Braxton, 50, of Dix Hills, started making vodkas for Black Momma in 2013 and opened a factory in Wyandanch in 2016. She started making teas that same year, followed by flavored agaves, and now has 33,000 customers online and retail, making sales of $2.9 million. She said that in some states she would soon open distribution centers. For the nearly 300 interested franchisees, Braxton said, the Wheatley Heights building will serve as the company headquarters and training facility.

“I’ve got plenty of places I can go,” said Braxton, a former black MTA structural engineer. “So I wanted to take the opportunity for people who look like me to see what I’m doing for the world so they can step up and do the same thing.”
The cafe will offer “grab and go” food items such as wraps and muffins, with a focus on vegan and organic products, along with the brand items. The cafe will also have meeting rooms at the community’s disposal, and Braxton said she plans to use partnerships for free classes with companies like Microsoft.

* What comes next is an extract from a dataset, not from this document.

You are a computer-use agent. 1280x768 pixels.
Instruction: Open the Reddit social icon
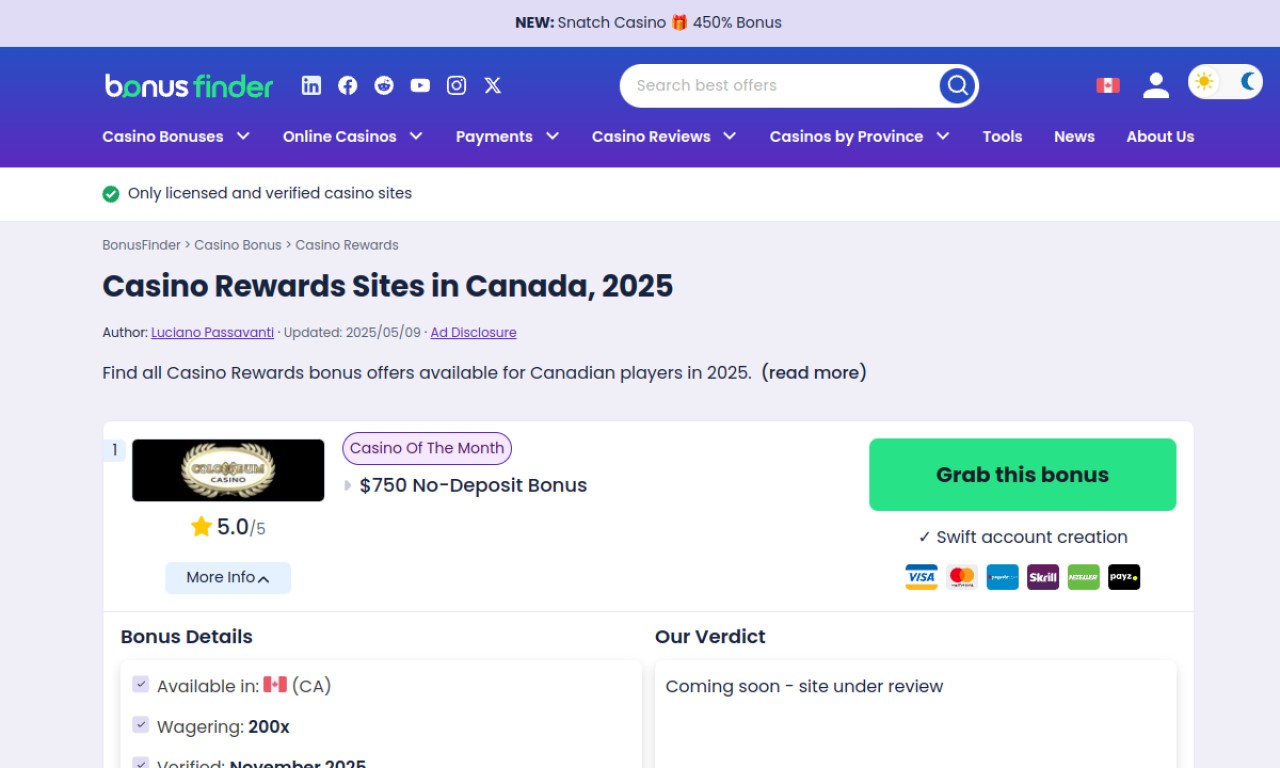point(384,86)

The cafe will also highlight other local businesses ‘ food and drink items, including craft beers, Braxton said.
“I use a lot of vendors owned by small, minority, women and veterans who have never had the chance with larger places,” she said. “For everyone, it’s social inclusion.”

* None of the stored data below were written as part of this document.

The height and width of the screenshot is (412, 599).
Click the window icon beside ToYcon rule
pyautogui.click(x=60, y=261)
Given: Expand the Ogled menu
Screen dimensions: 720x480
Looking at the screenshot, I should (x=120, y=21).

Braxton, who started her 2017 cafe company, used Wefunder, a San Francisco-based equity crowdfunder platform, to raise more than $1 million in investment. She said it was based on profiles from Wefunder and the U.S. The Securities and Exchange Commission rules require it to verify the identities of its investors that most of them are black as well.

Braxton, who said it would cost $250,000 to $550,000 to open a franchise, said she was planning to list the business next year on the New York Stock Exchange.

Braxton said she plans to open early next year if approval is granted.